NOW here’s an interesting fact.

At the latest count there were 3,100 unbuilt homes in Salisbury and south Wiltshire for which planning permission has been granted.

Wiltshire Council supplied this figure in response to a request by yours truly.

It’s nine months old, so it could be higher by now.

Think of all the folk who’d be glad of one of these properties.

There are many things I don’t know (despite any impression I may give to the contrary) and among them are the precise reasons why Messrs Persimmon, Barratt, Bovis and all the rest of them haven’t got around to starting these developments.

I do know that the answer is not to keep on granting permission for more and more building on irreplaceable greenfield sites like Netherhampton Road in Harnham, or Old Sarum airfield, just to compensate for this shortfall, whatever the pressure from central government.

The whole system is broken.
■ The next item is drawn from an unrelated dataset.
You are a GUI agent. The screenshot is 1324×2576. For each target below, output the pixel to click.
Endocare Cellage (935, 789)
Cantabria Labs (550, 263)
Across the country, construction bosses bemoan a shortage of skilled labour – a shortage that can only worsen after Brexit.
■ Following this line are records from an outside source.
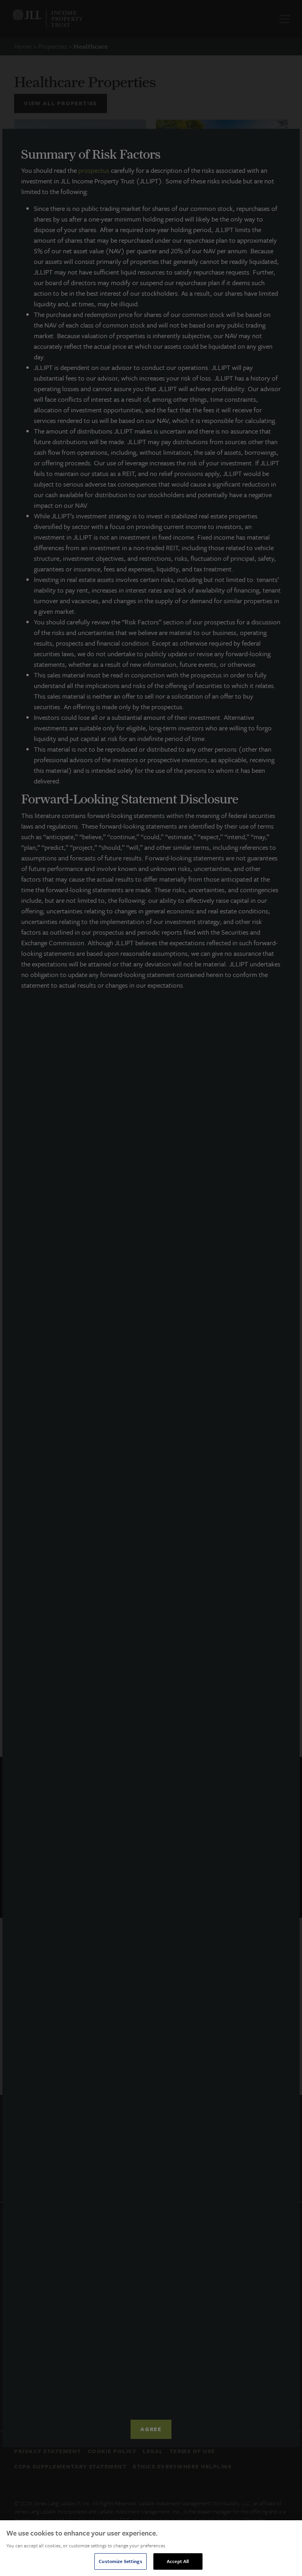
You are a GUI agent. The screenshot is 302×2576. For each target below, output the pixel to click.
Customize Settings (120, 2561)
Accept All (178, 2561)
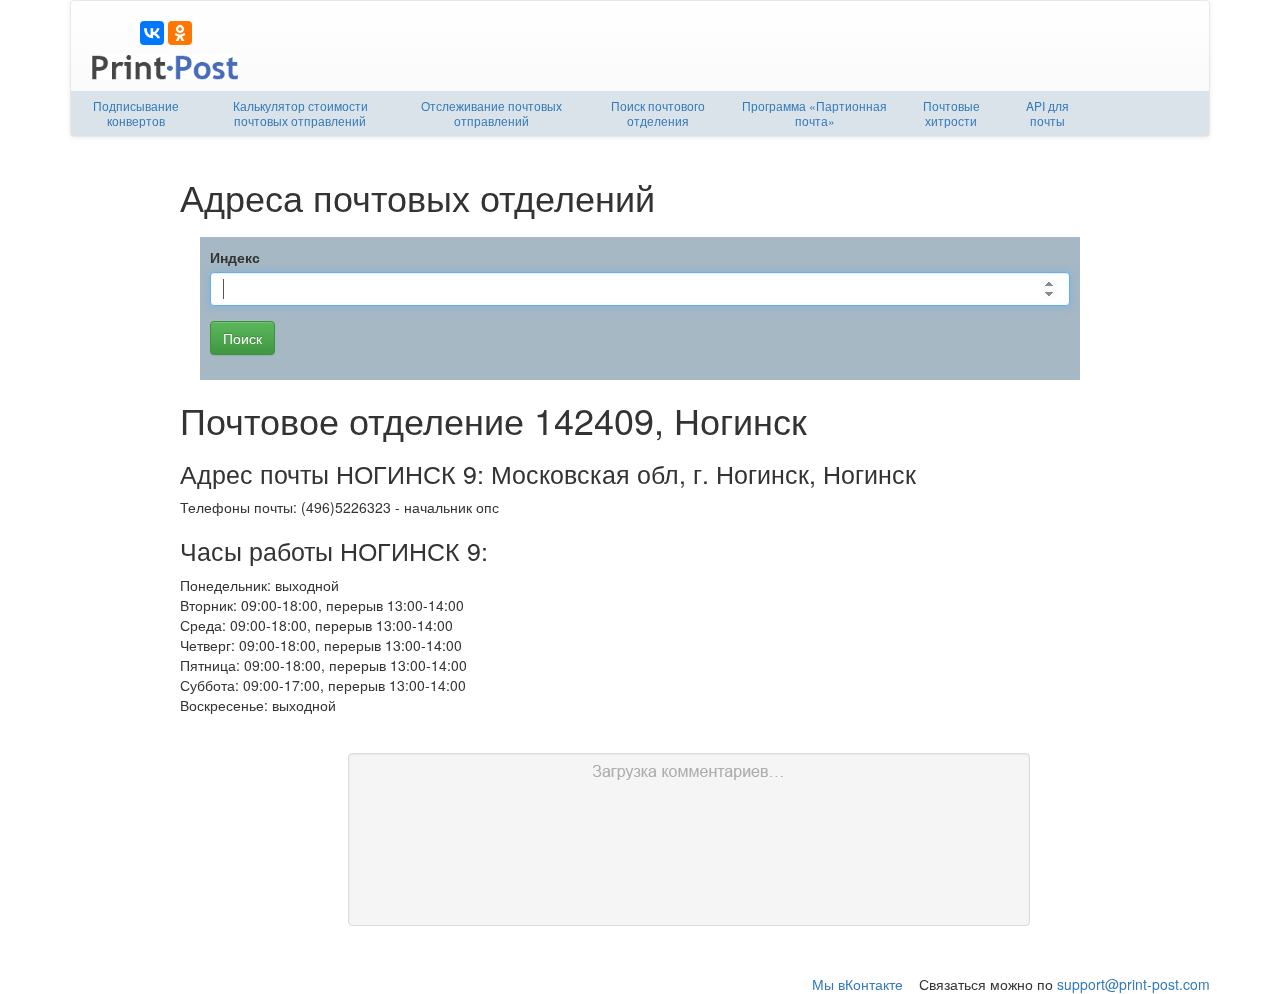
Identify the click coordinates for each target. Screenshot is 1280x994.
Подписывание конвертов (136, 113)
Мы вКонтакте (857, 984)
Whatever we do to boost training of home-grown recruits, we should have been doing it years ago but we didn’t bother, because we didn’t have to. (It’s the same with nursing).
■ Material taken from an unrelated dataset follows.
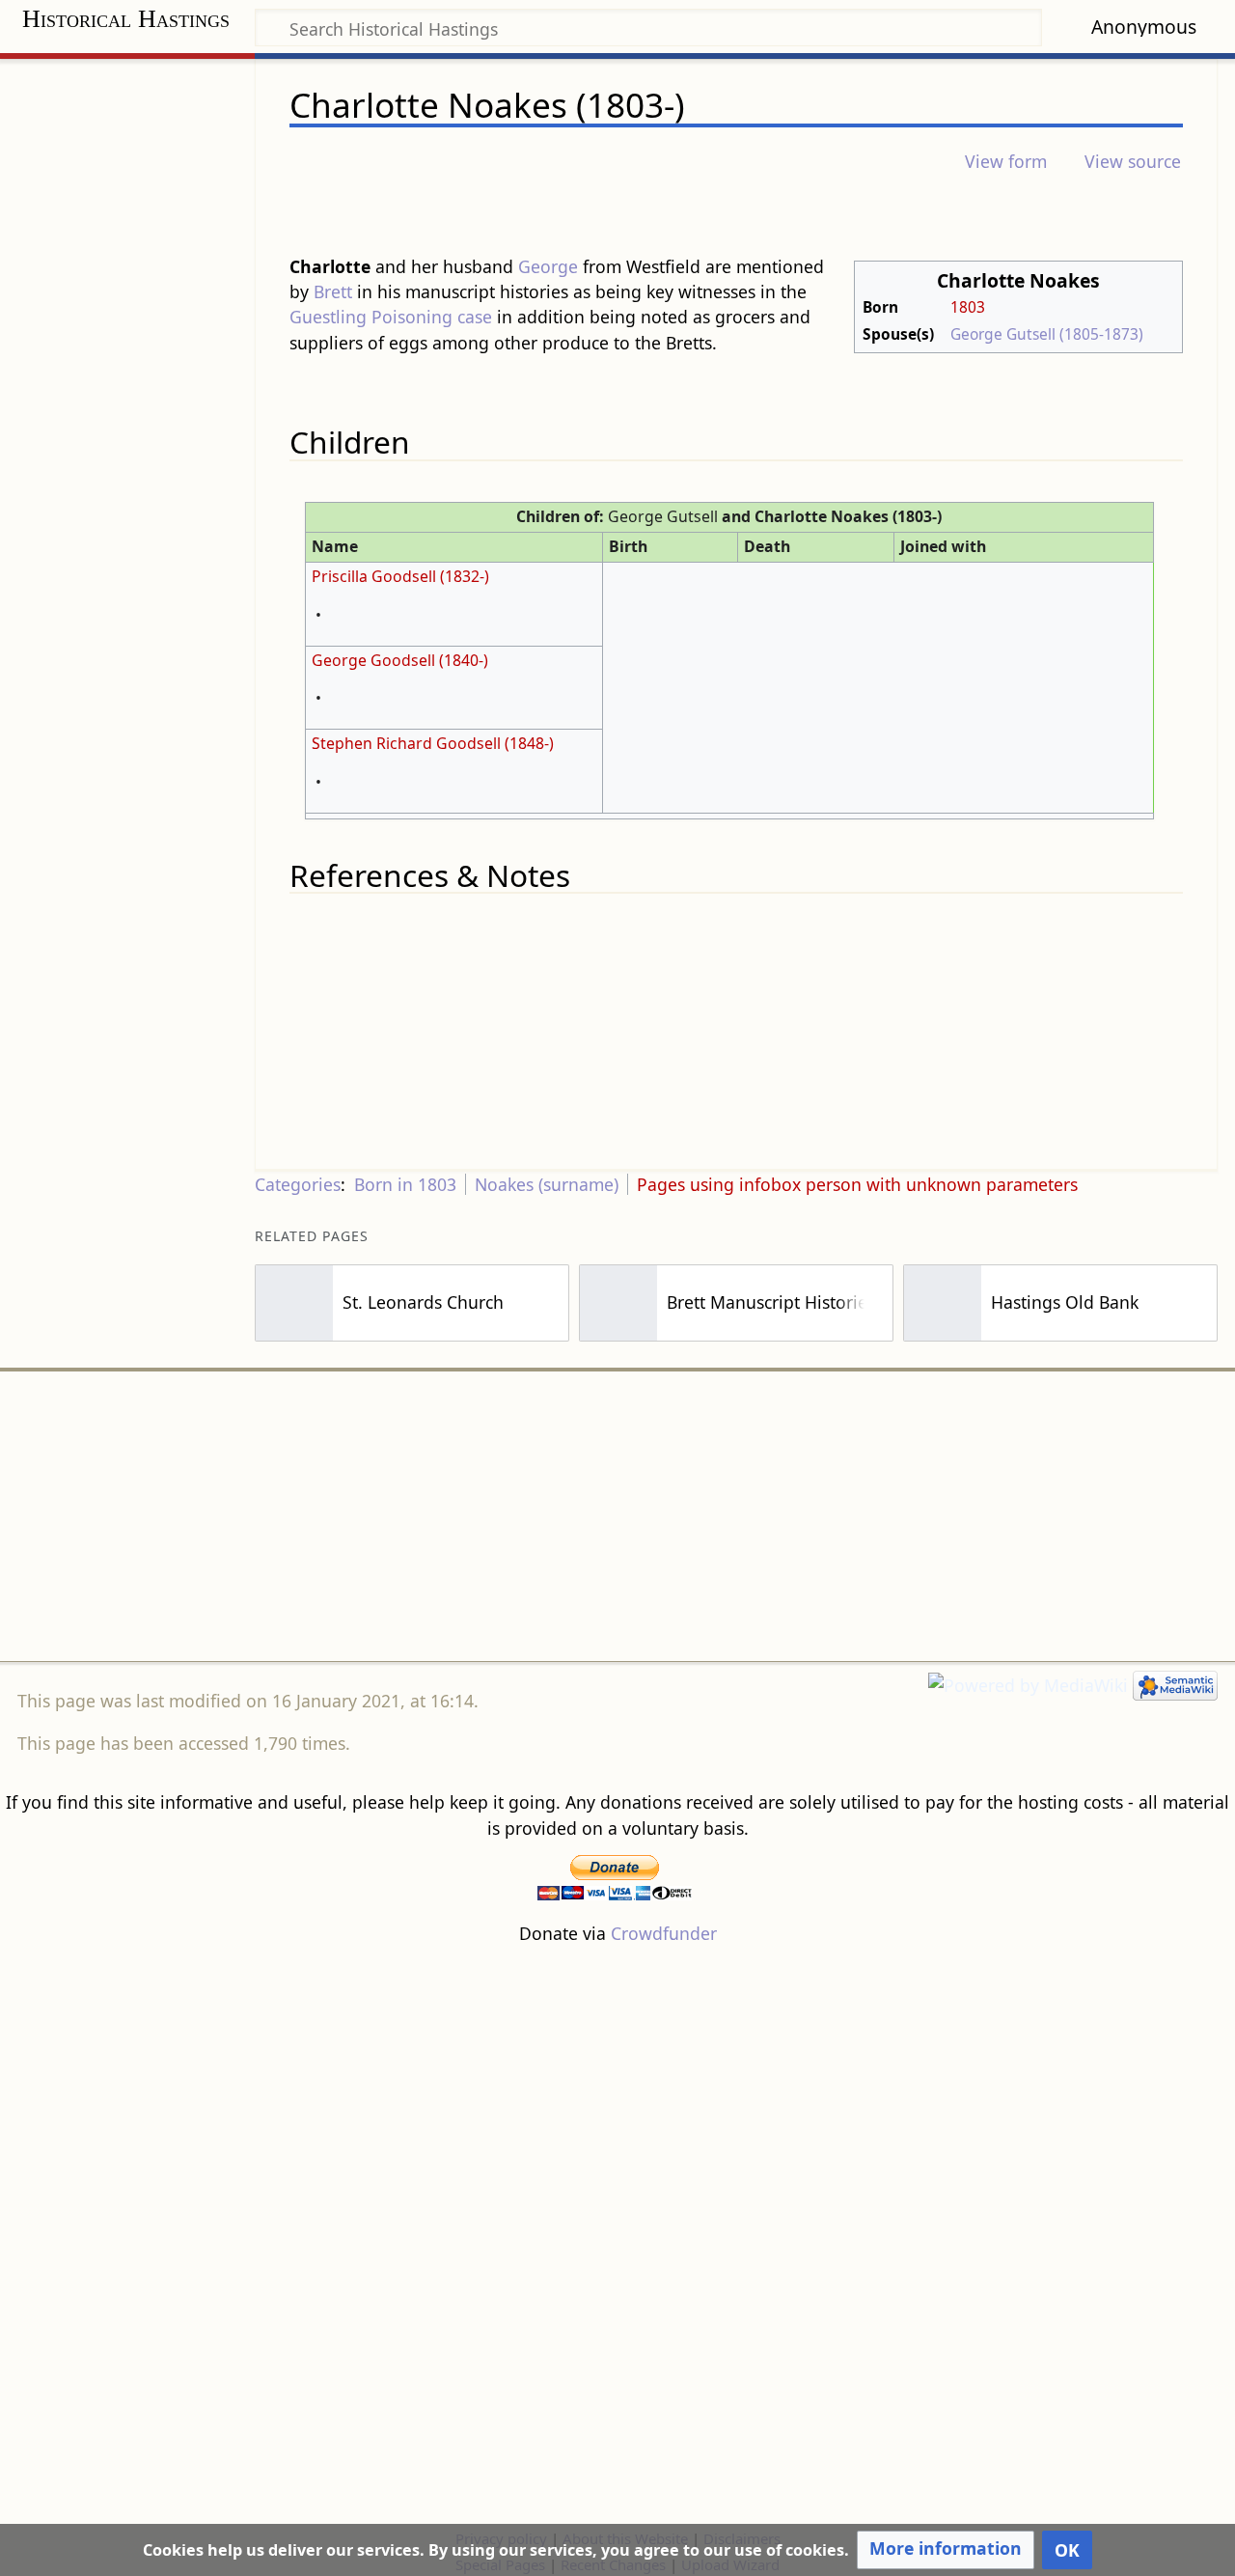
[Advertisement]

Now it’s going to take time – time that we don’t really have, given the disturbing increase in homelessness.

But it’s not in the interests of the big builders to work any faster, as the lack of homes coupled with strong demand keeps prices, and profits, high.

And we’ve all read recently about the obscene bonuses being pocketed by those at the top of this particular tree.

You might think the answer is for the authorities to get tough, and make them crack on with the sites they already have before approving any new ones. I wouldn’t disagree.

But just supposing (unlikely, I know!) that supply did satisfy demand. House prices would stagnate or fall.

Homeowners might not like that, because the distorted value that resides in bricks and mortar is the only nest-egg many people have.

In due course they’ll need it to fund not only their retirement but quite possibly a nursing home bed, too.

With more and more jobs destined to be automated, and the biggest growth area being our exploitative gig economy, most ordinary workers won’t get any richer any time soon, unless they’re lucky enough to inherit.

In fact, the more I think about it, the more the state of the housing market seems part of a much wider threat to our social order.

We need to bang home to politicians – are you listening, John Glen? – the message that our national interest requires a civilised, national debate on the kind of society we want for our children, and cross-party co-operation to bring it about.